Hükûmetin İsrail’le vardığı anlaşmayı da eleştiren Devlet Bahçeli, bugüne kadar İsrail hakkında gerek Cumhurbaşkanı Erdoğan’ın gerekse hükûmet sözcülerinin yaptığı sert açıklamaların hiçbir karşılığının olmadığını anlattı.
Bahçeli, şöyle dedi:
“Madem İsrail’le anlaşılacak, barışılacak, kucaklaşılacaktı; bunca sert söze bunca su katılmamış hakarete ne gerek vardı? Geçmişteki sözleri nereye koyacağız? Bu keskin çarkı nasıl izah edeceğiz? Teröristlerde onur ve gurur arayanlar, dış politikada ne ilke ne seviye ne de inandırıcılık bırakmışlardır. AKP hükûmeti hangi İsrail’le anlaşmıştır? Gazze’yi yakıp yıkan; Doğu Kudüs’te terör estiren; fosfor bombalarını Filistin’in üzerine yağdıran İsrail nereye gitmiş; katliamlar ne çabuk unutulmuştur? Geçen hafta da söyledim; ülkeler arasında kalıcı dostluk ve düşmanlık olmaz. Fakat son yedi yıllık sözleri ne yapacağız, nasıl yok sayacağız? İsrail’in lekeli sicilinin temizlendiğini nasıl kabulleneceğiz?”

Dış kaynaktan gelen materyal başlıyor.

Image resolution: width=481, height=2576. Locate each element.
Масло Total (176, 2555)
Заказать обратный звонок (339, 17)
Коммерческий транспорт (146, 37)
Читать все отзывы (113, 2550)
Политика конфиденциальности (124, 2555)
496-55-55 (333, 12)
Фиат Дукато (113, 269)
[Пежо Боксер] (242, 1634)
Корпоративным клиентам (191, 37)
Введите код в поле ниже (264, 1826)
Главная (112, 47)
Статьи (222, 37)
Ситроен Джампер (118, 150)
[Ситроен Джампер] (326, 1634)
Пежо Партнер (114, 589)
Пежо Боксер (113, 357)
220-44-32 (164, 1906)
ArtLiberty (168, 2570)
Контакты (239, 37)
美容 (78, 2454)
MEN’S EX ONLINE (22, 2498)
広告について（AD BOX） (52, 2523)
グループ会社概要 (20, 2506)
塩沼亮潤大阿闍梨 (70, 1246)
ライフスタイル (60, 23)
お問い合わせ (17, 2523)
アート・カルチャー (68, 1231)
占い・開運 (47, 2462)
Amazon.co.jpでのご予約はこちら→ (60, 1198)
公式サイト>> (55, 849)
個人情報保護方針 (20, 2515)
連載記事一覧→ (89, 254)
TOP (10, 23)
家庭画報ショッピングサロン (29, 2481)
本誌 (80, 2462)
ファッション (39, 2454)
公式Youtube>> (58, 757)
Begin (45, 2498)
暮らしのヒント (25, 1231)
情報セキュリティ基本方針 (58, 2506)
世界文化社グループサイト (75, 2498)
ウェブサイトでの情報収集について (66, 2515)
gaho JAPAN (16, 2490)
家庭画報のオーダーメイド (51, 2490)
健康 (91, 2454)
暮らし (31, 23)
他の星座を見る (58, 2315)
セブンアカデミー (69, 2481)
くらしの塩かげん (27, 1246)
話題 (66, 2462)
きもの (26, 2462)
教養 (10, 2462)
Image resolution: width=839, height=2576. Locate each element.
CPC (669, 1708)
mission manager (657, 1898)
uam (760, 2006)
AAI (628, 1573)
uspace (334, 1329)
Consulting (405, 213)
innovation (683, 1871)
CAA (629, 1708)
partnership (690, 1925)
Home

Milliyetçi Hareket Partisinin İsrail’le ilişkilerin iyileşmesinden ve makul bir çerçeveye oturmasından prensipte rahatsız olmadığını kaydeden Bahçeli, “Bizim söylediğimiz karşılıklı çıkarların gözetilmesidir. Bizim istediğimiz geçmişteki sözlerin çiğnenmesinden dolayı hiç olmazsa aziz milletimizden özür dilenmesi veya pişmanlık emarelerinin gösterilmesidir. Aynı şey Rusya’yla ilişkiler için de geçerlidir… Türkiye-Rusya ilişkilerinin canlanması tabii olarak olumlu ve isabetlidir. Ama 24 Kasım 2015’te düşürülen Rus uçağının egemenlik haklarımızı ihlal ettiğini hiç kimse inkâr edemeyecektir. Sayın Erdoğan’ın hamlesi karşılıksız kalırsa, Türkiye tek taraflı boyun eğmiş olacaktır. Bu ise Türkiye’nin oyuncağa dönmesine, hiçbir yaptırım ve caydırıcılığının kalmadığına kanıt sayılacaktır. Şayet bu olursa ortada çok ciddi bir kriz var demektir ve Türkiye her türlü iç ve dış operasyona açık ve müsait hâle gelecektir. Dış politikada sabır, dirayet ve ihtiyat şarttır.” ifadelerini kullandı.